============
Introduction
============
General
=======
This user guide part of ``scikit-gstat``'s documentation is meant to be an
user guide to the functionality offered by the module along with a more
general introduction to geostatistical concepts. The main use case is to hand
this description to students learning geostatistics, whenever
``scikit-gstat`` is used.
But before introducing variograms, the more general question what
geostatistics actually are has to be answered.
.. note::
This user guide is meant to be an **introduction** to geostatistics. In
case you are already familiar with the topic, you can skip this section.
What is geostatistics?
======================
The basic idea of geostatistics is to describe and estimate spatial
covariance, or correlation, in a set of point data.
While the main tool, the semi-variogram, is quite easy to implement and use,
a lot of important assumptions are underlying it.
The typical application is geostatistics is an interpolation. Therefore,
although using point data, a basic concept is to understand this point data
as a sample of a (spatially) continuous variable that can be described as a
random field :math:`rf`, or to be more precise, a Gaussian random field in many
cases. The most fundamental assumption in geostatistics is that any two values
:math:`x_i` and :math:`x_{i + h}` are more similar, the smaller :math:`h` is,
which is a separating distance on the random field. In other words: *close
observation points will show higher covariances than distant points*. In case
this most fundamental conceptual assumption does not hold for a specific
variable, geostatistics will not be the correct tool to analyse and
interpolate this variable.
One of the most easiest approaches to interpolate point data is to use IDW
(inverse distance weighting). This technique is implemented in almost any GIS
software. The fundamental conceptual model can be described as:
.. math::
Z_u = \frac{\sum_{i}^{N} w_i * Z(i)}{N}
where :math:`Z_u` is the value of :math:`rf` at a non-observed location with
:math:`N` observations around it. These observations get weighted by the weight
:math:`w_i`, which can be calculated like:
.. math::
w_i = \frac{1}{||\overrightarrow{ux_i}||}
where :math:`u` is the unobserved point and :math:`x_i` is one of the
sample points. Thus, :math:`||\overrightarrow{ux_i}||` is the 2-norm of
the vector between the two points: the Euclidean distance in the coordinate
space (which by no means has to be limited to the :math:`\mathbb{R}^2` case).

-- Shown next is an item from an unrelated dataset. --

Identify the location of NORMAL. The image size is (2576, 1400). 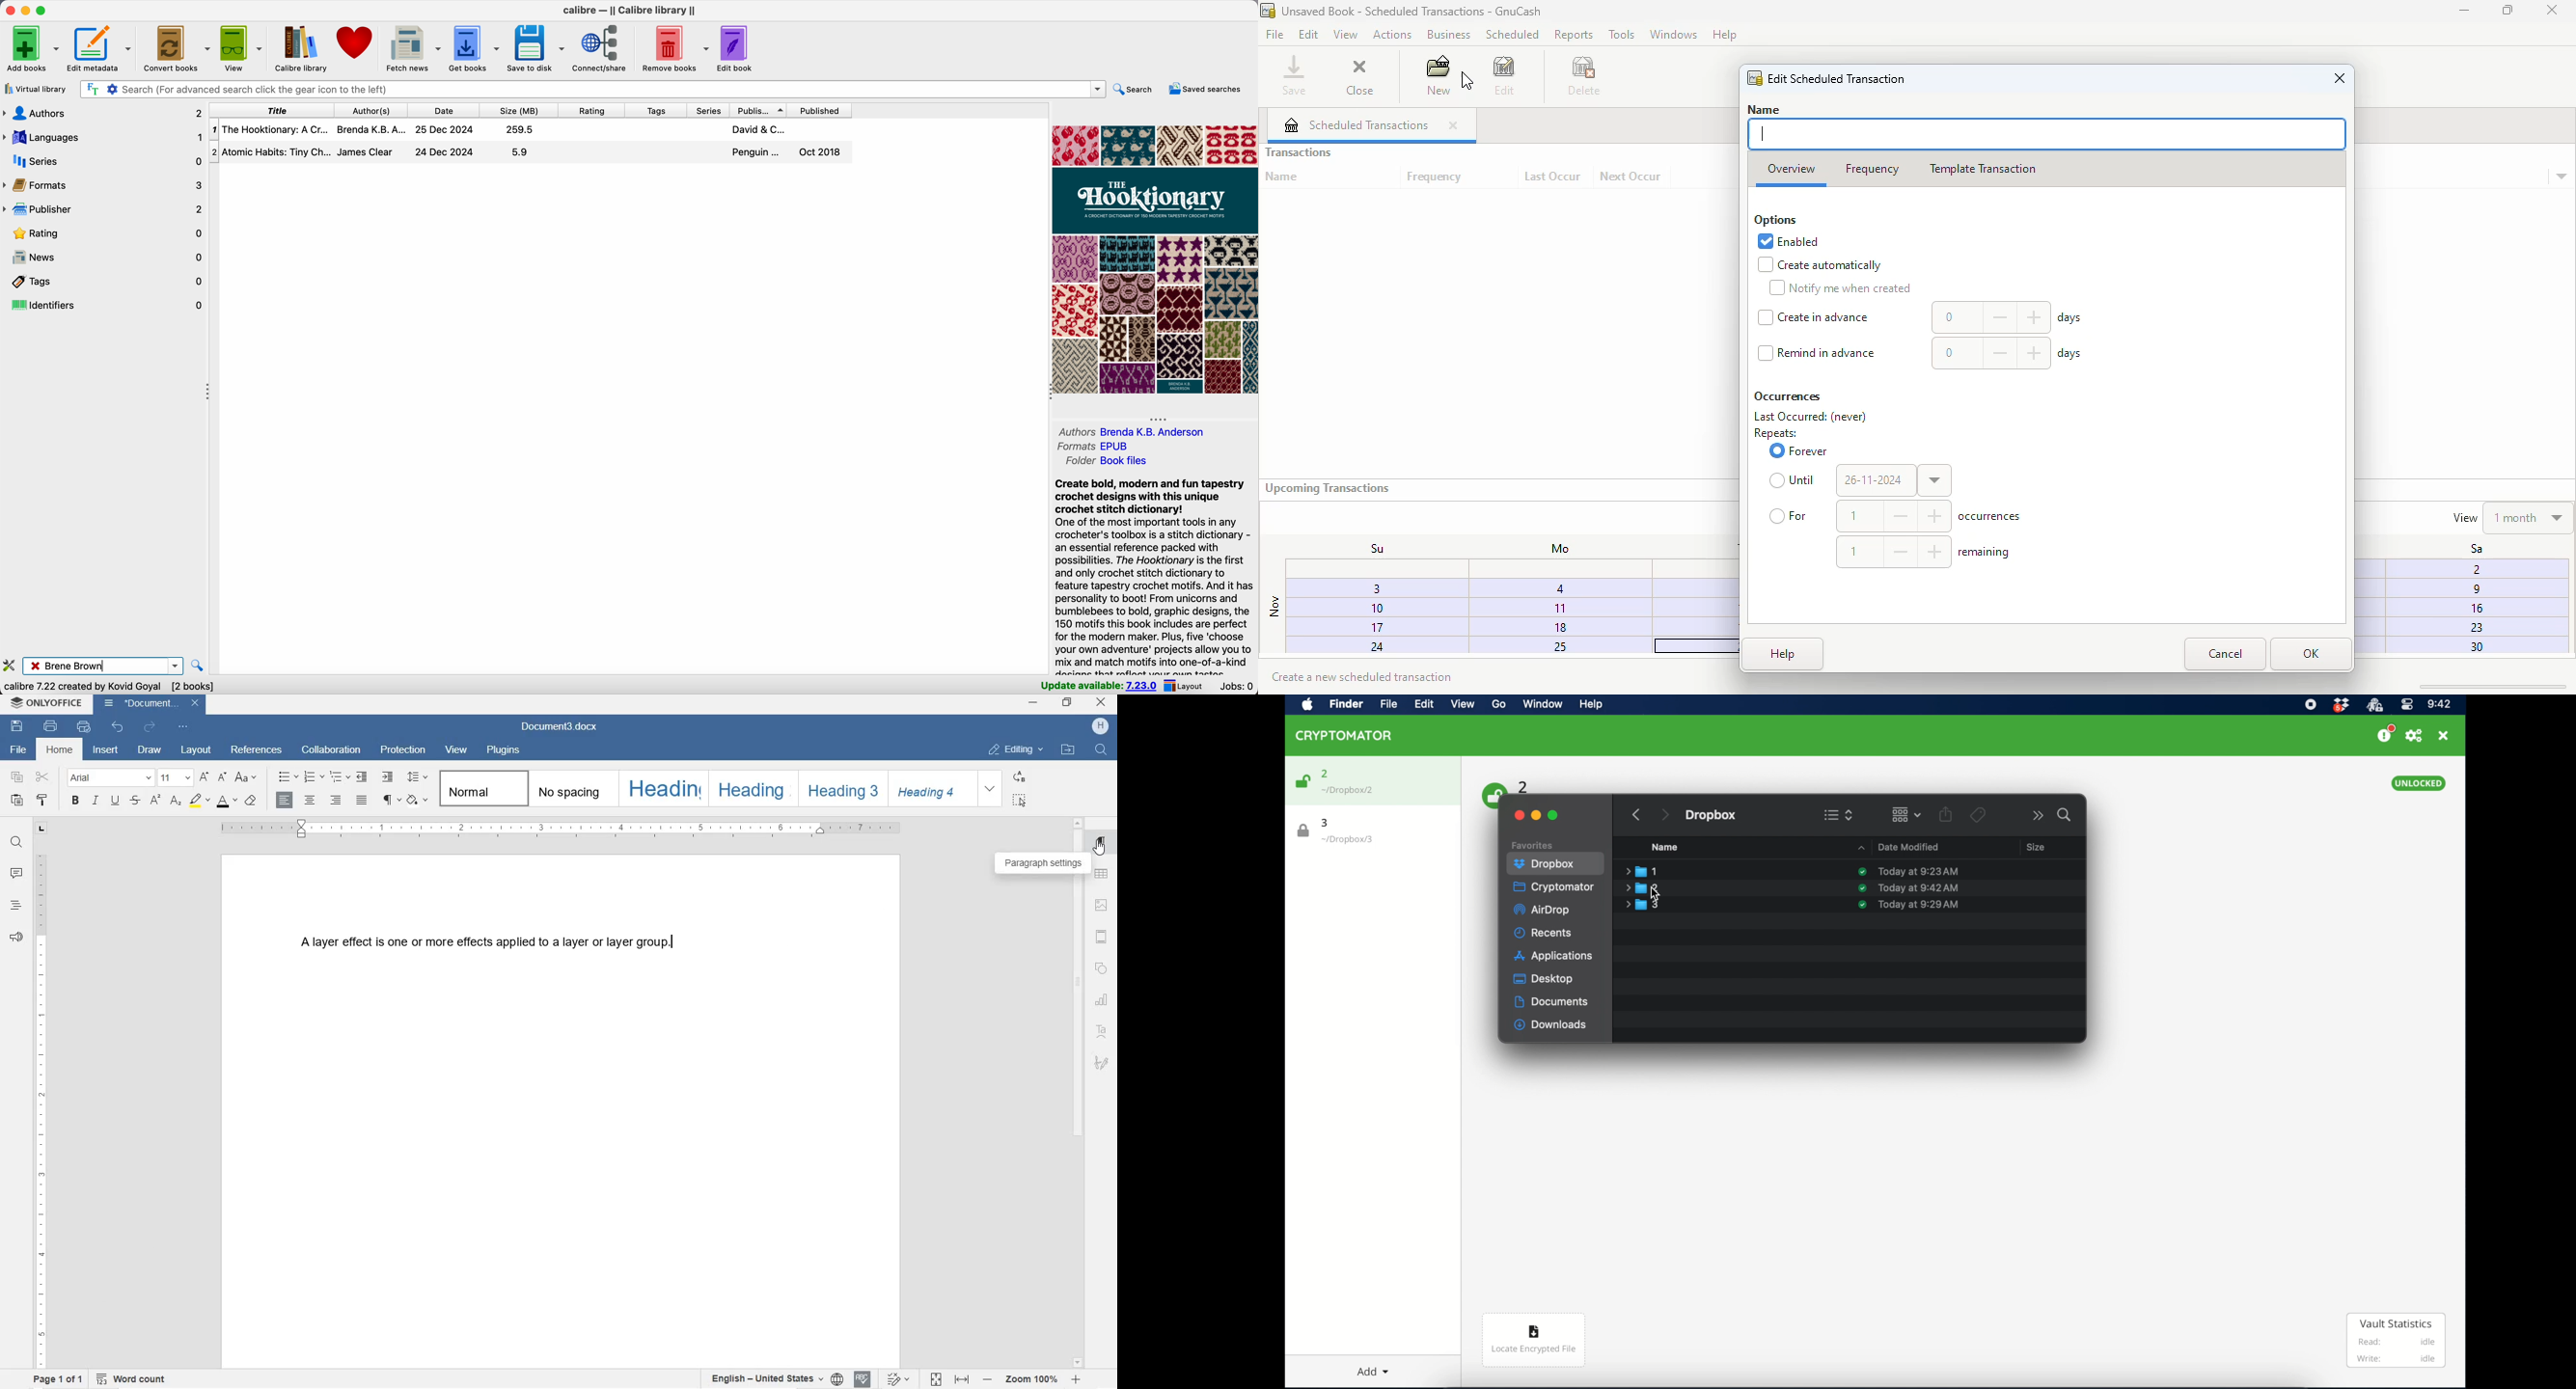
(481, 787).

This basically describes a concept, where a value of the random field is
estimated by a distance-weighted mean of the surrounding points. As close
points shall have a higher impact, the inverse distance is used and thus the
name of **inverse distance weighting**.
In the case of geostatistics this basic model still holds, but is extended.
Instead of depending the weights exclusively on the separating distance, a
weight will be derived from a variance over all values that are separated by
a similar distance. This has the main advantage of incorporating the actual
(co)variance found in the observations and basing the interpolation on this
(co)variance, but comes at the cost of some strict assumptions about the
statistical properties of the sample. Elaborating and assessing these
assumptions is one of the main challenges of geostatistics.
Geostatistical Tools
====================
Geostatistics is a wide field spanning a wide variety of disciplines, like
geology, biology, hydrology or geomorphology. Each discipline defines their
own set of tools, and apparently definitions, and progress is made until
today. It is not the objective of ``scikit-gstat`` to be a comprehensive
collection of all available tools. The objective is more to offer some
common and also more sophisticated tools for variogram analysis.
Thus, when using ``scikit-gstat``, you typically need another library for
the actual application, like interpolation. In most cases that will be
`gstools `_.
However, one can split geostatistics into three main fields, each of it with its
own tools:
* **variography:** with the variogram being the main tool, the variography
focuses on describing, visualizing and modelling covariance structures in
space and time.
* **kriging:** is a family of interpolation methods, that utilize a variogram to
estimate the kriging weights as sketched above.
* **geostatistical simulation:** is aiming on generate random fields that fit
a given set of observations or a pre-defined variogram or covariance function.
.. note::
I am not planning to implement tools from all three fields.
You can rather use one of the interfaces, like :func:`Variogram.to_gstools `
to export a variogram to another library, that covers kriging and
spatial random field generation in great detail.
How to use this guide
=====================
The main idea behind the user-guide is to introduce geostatistics at the example of
SciKit-GStat. The module has a growing collection of data examples, that are used
throughout the documentation. They can be loaded from the `data` submodule.
Each function will return a dictionary of the actual sample and a brief description.
.. note::
Any data sample included has an origin and an owner. While they are all distributed
under open licenses, you have to check the description for data ownership as all
used licenses force you to attribute the owner.
.. ipython:: python
:okwarning:
import skgstat as skg
skg.data.aniso(N=20)
These samples contain a coordinate and a value array.